Il appartient à l’autorité administrative d’un Etat membre qui envisage de prendre une mesure d’éloignement à l’encontre d’un ressortissant d’un autre Etat membre de ne pas se fonder sur la seule existence d’une infraction à la loi, mais d’examiner, d’après l’ensemble des circonstances de l’affaire, si la présence de l’intéressé sur le territoire français est de nature à constituer une menace réelle, actuelle et suffisamment grave pour un intérêt fondamental de la société française. L’ensemble de ces conditions doivent être appréciées en fonction de la situation individuelle de la personne, notamment de la durée de son séjour en France, de sa situation familiale et économique et de son intégration.
Pour caractériser une menace réelle, actuelle et suffisamment grave à l’encontre d’un intérêt fondamental de la société, le préfet des Hauts-de-Seine fait valoir que le requérant a été interpelé pour des faits de violences conjugales. Il ressort des pièces du dossier que M. A… a été interpelé le 25 mai 2023 pour des faits de violences conjugales à l’encontre de son épouse.

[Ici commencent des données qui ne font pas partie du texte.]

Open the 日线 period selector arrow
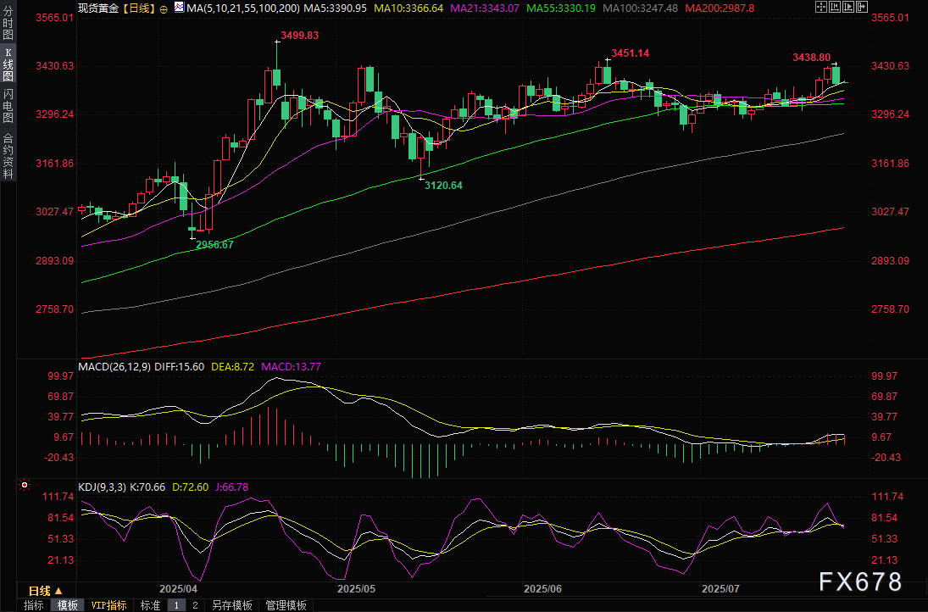The width and height of the screenshot is (928, 612). click(58, 591)
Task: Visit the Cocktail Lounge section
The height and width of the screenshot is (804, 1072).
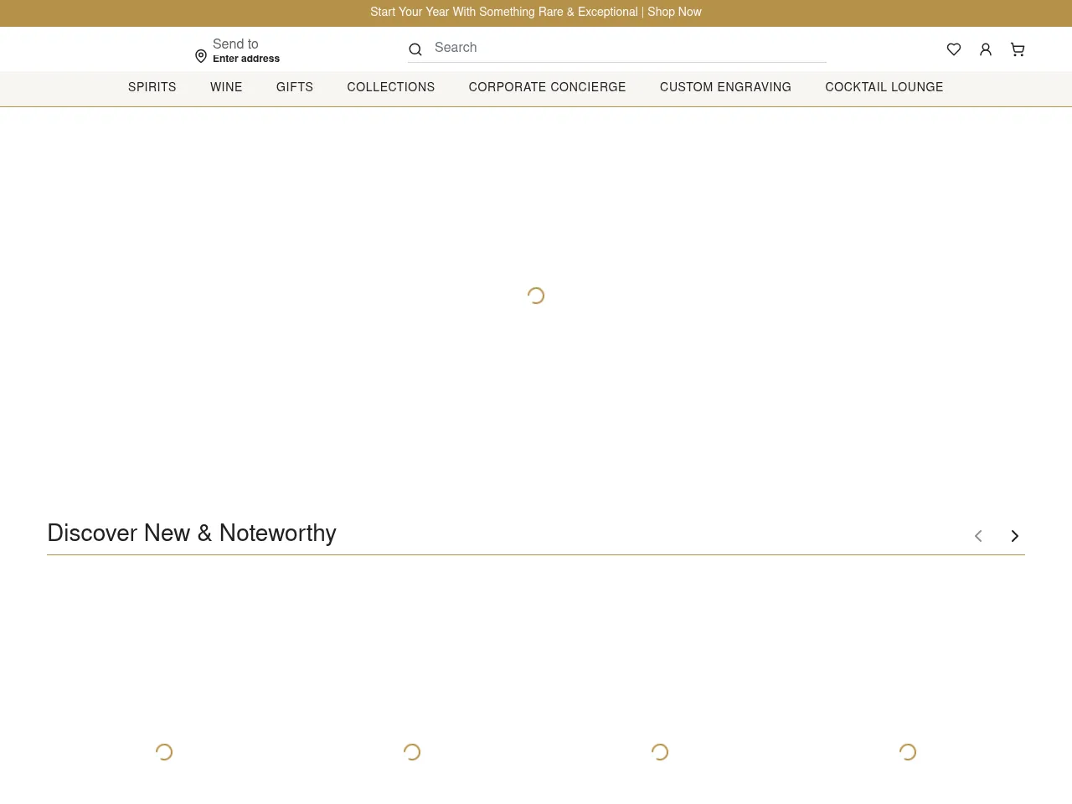Action: (x=884, y=87)
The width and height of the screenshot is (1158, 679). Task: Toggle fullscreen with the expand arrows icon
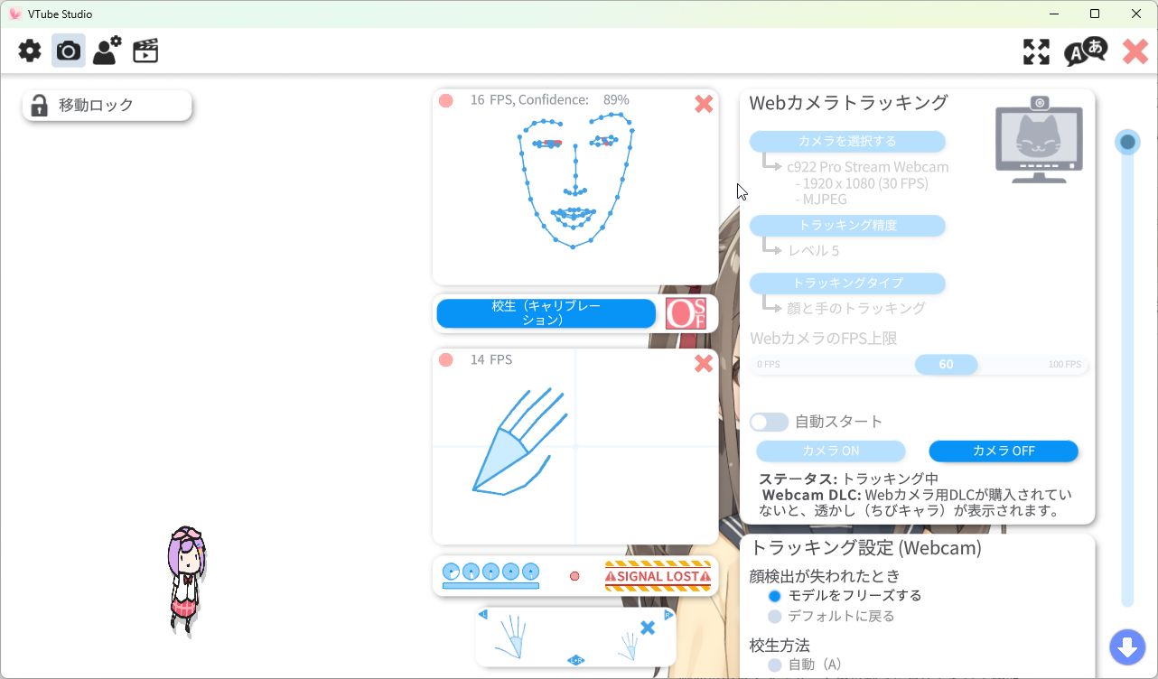[x=1036, y=51]
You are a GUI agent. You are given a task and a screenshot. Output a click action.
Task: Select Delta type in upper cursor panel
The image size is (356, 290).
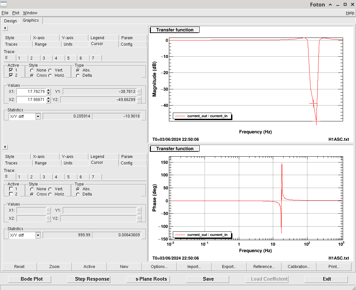[x=78, y=75]
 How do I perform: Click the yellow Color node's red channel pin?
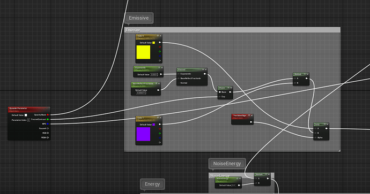coord(160,47)
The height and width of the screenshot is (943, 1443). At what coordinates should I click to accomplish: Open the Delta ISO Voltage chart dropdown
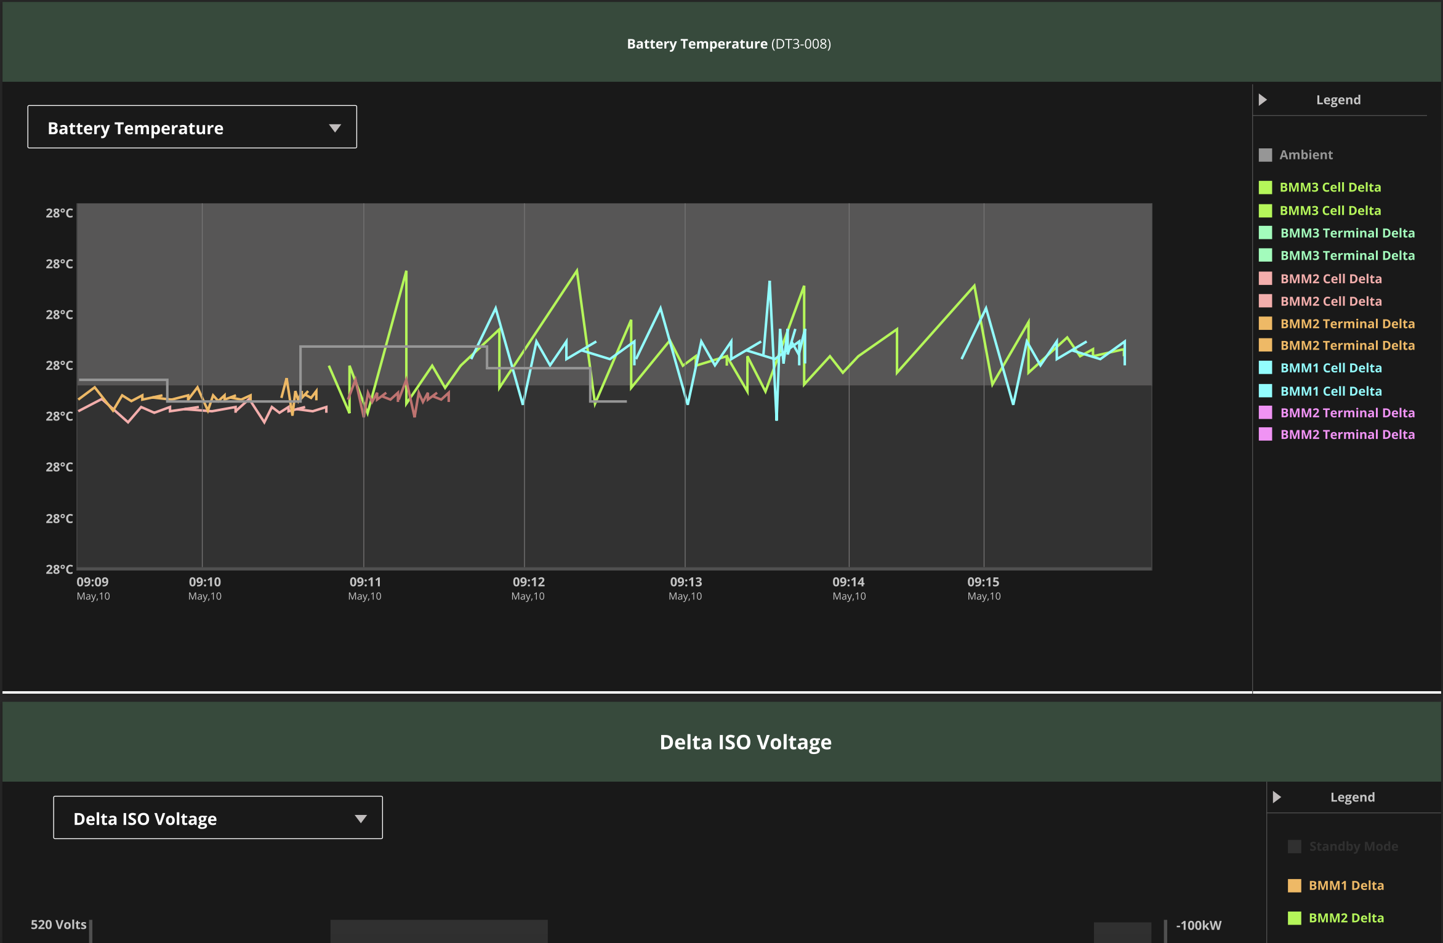coord(218,818)
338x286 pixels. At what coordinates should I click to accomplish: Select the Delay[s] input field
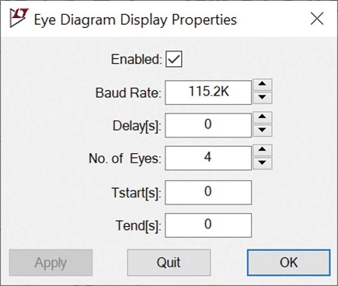tap(208, 125)
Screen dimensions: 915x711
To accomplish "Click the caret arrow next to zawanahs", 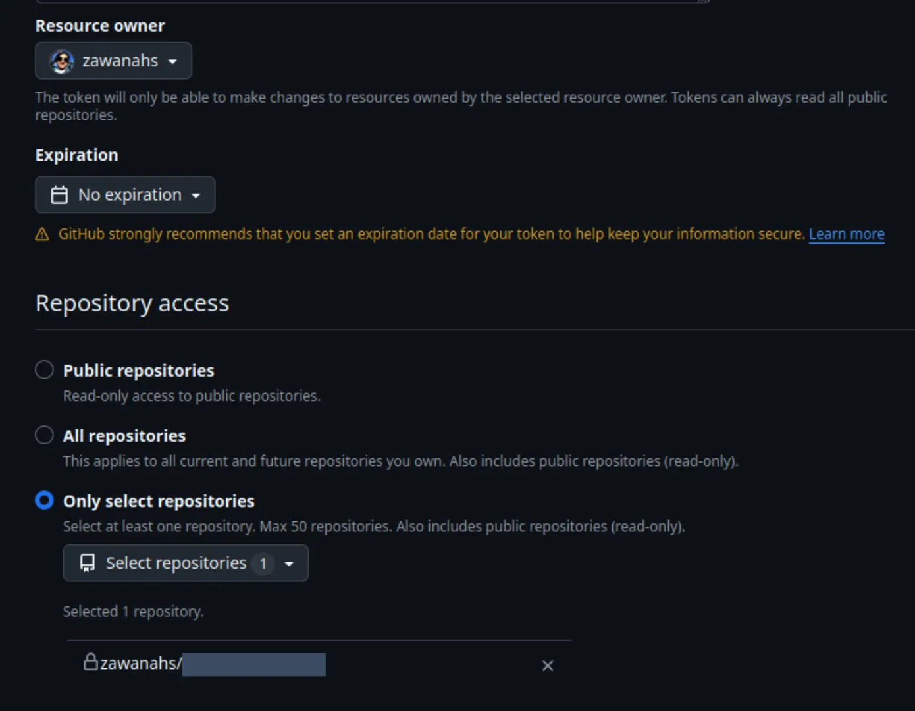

Au cours de son audition par les services de police, l’intéressé a fait état d’un climat de tension avec sa conjointe mais n’a pas reconnu explicitement les faits de violence. Pour autant que les faits pour lesquels M. A… a été interpelé, peuvent être constitutifs d’une menace réelle, actuelle et suffisamment grave à l’encontre d’un intérêt fondamental de la société, il ne résulte pas des pièces du dossier d’une part, que ces violences ont été matériellement établies, ni d’autre part, qu’elles aient été précédées par d’autres faits de même nature avant la garde à vue de l’intéressé, ni qu’il existe en outre un risque de réitération dans le futur. De plus, il ne ressort pas des pièces du dossier que l’intéressé était connu des services de police avant son interpellation. Par ailleurs, pour prendre la décision attaquée, le préfet fait valoir que l’intéressé ne peut justifier de la réalité et de la stabilité de sa vie commune avec sa conjointe, que sa cellule familiale peut se recomposer dans son pays d’origine, qu’il n’établit pas être démuni d’attaches personnelles dans son pays d’origine, et qu’il ne dispose d’aucunes ressources ni d’aucun hébergement stable. Toutefois, il ressort des pièces du dossier que l’intéressé dispose d’un contrat de bail à son nom et au nom de son épouse, laquelle réside régulièrement en France, ce point n’étant pas contesté, qu’il établit avoir ses trois enfants en France, où il démontre pourvoir à leur éducation. Il ressort également des pièces du dossier que l’intéressé dispose d’un contrat de travail à durée indéterminée en tant que pharmacien, et établit des salaires continus à la date de la décision attaquée. Dans ces conditions, le requérant est fondé à soutenir que le préfet des Hauts-de-Seine a commis une erreur d’appréciation au regard des dispositions de l’article L. 251-1 du code de l’entrée et du séjour des étrangers et du droit d’asile.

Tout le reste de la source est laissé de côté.